Hadi gidelim!
Speaker:Bu akşam burada canlı müzik olduğunu duyduk.
Speaker:Hemos oído que tienes música en vivo aquí esta noche.
Speaker:Mükemmel, biraz caz havasındayız!
Speaker:Excelente, ¡nos apetece un poco de jazz!
Speaker:Salon alanında oturmak istiyoruz.
Speaker:Nos gustaría sentarnos en el salón.
Speaker:Burada sigara içilmesine izin veriliyor mu?
Speaker:¿Está permitido fumar aquí?
Speaker:Masada mı yoksa barda mı sipariş vereceğiz?
Speaker:¿Pedimos en la mesa o en la barra?
Speaker:Happy hour spesiyalleriniz var mı?
Speaker:¿Tienes algún especial de happy hour?
Speaker:Yarım pint sipariş edebilir miyim?
Speaker:¿Puedo pedir media pinta?
Speaker:Kokteyl menünüz var mı?
Speaker:¿Tienes carta de cócteles?
Speaker:Elma şarabı tatlı mı yoksa kuru mu?
Speaker:¿La sidra es dulce o seca?
Speaker:Biraz tadına bakabilir miyim?
Speaker:¿Puedo probar un poco de él?
Speaker:Limonlu cin tonik alacağım.
Speaker:Tomaré un gin tonic con lima.
Speaker:Sekmemizi açık tutabilir misiniz?

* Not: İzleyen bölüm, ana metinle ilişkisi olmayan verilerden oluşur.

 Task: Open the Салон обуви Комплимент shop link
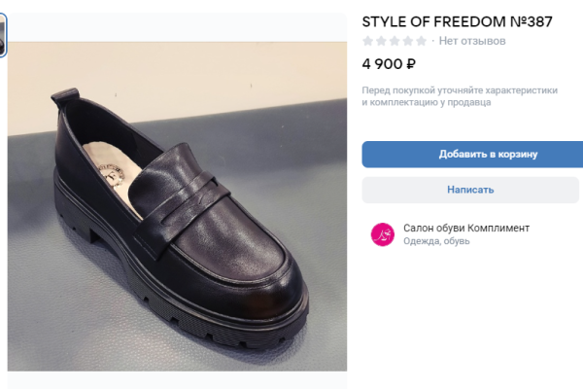pos(466,228)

Speaker:¿Puedes mantener nuestra pestaña abierta?
Speaker:Burada yemek servisi mi yapıyorsunuz? Paylaşmak için hafif atıştırmalıklar isteriz.
Speaker:¿Sirves comida aquí? Nos encantaría algunos refrigerios ligeros para compartir.
Speaker:Et, peynir ve turşu tabağı kulağa mükemmel geliyor.
Speaker:El plato de carne, queso y pepinillos suena perfecto.
Speaker:Bir tur daha içki içeceğiz.
Speaker:Tomaremos otra ronda de tragos.
Speaker:Çikolatalı kekin bir dilimini bölmek istiyoruz.
Speaker:Queremos partir un trozo de tarta de chocolate.
Speaker:Müziğin sesi biraz yüksek, verandaya geçebilir miyiz?
Speaker:La música está un poco alta, ¿podemos pasar al patio?
Speaker:Hesabı şimdi ödemek istiyorum.
Speaker:Me gustaría pagar la cuenta ahora.
Speaker:O kadar toktuk ki tatlıyı atlamalıydık!
Speaker:¡Estamos tan llenos que deberíamos habernos saltado el postre!